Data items
######
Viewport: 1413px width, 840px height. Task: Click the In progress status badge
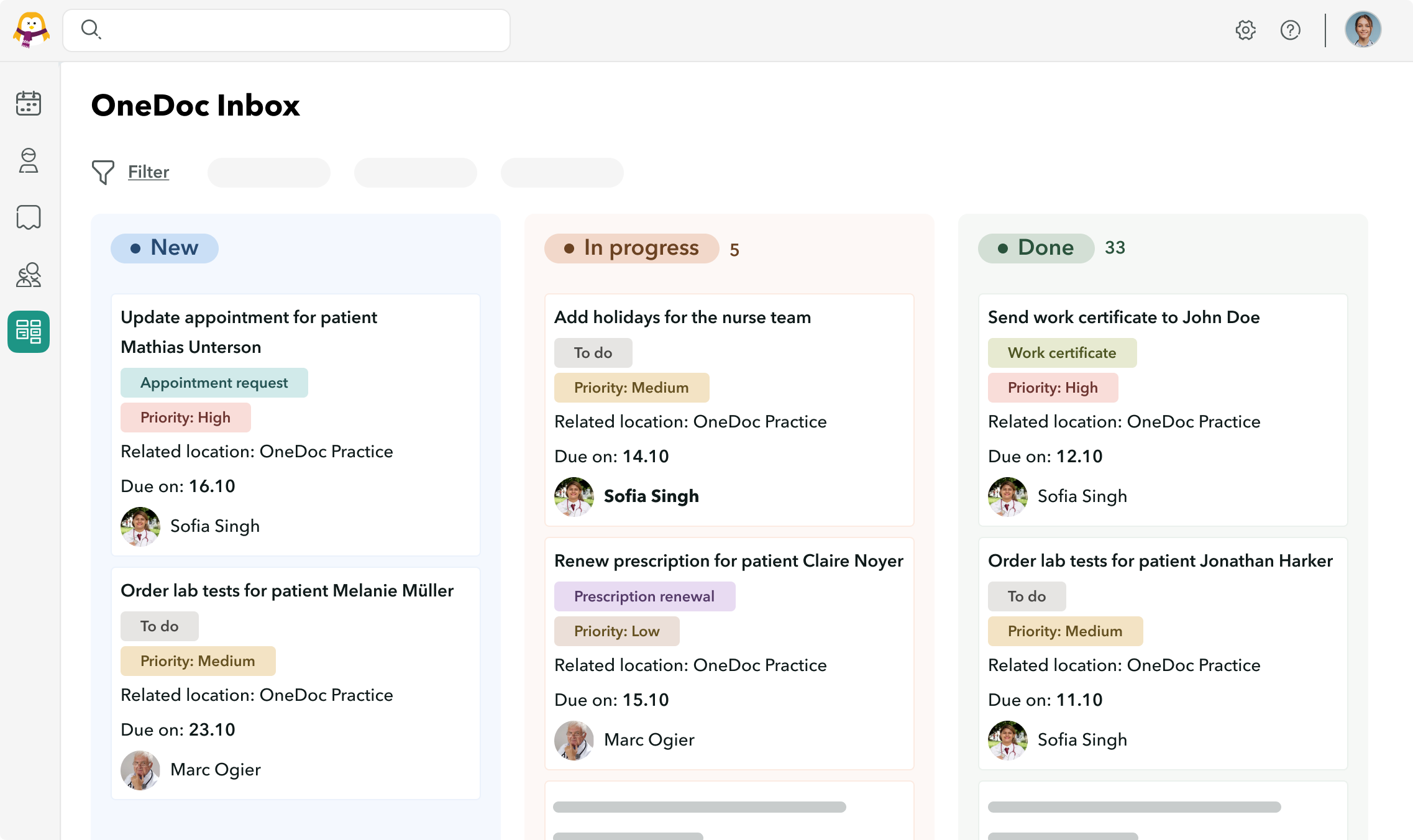click(x=632, y=248)
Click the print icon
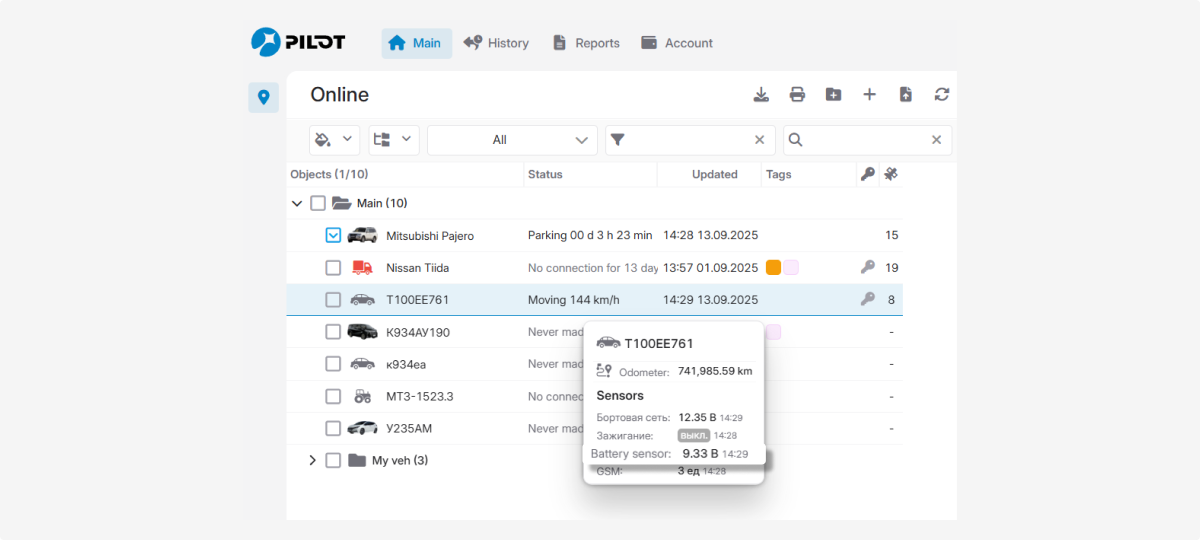The image size is (1200, 540). (x=797, y=95)
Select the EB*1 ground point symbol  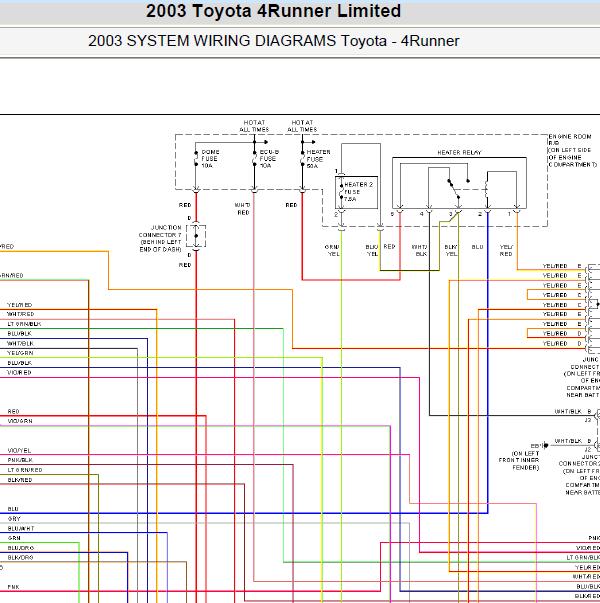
######
DIRECTION >> Reproduce every line of the material above verbatim, omitting the pictures.

COMPLETE RESPONSE >>
Viewport: 1413px width, 840px height. Task: Click the In progress status badge
click(x=632, y=248)
Click the print icon
The image size is (1200, 540). (x=797, y=95)
Select the EB*1 ground point symbol  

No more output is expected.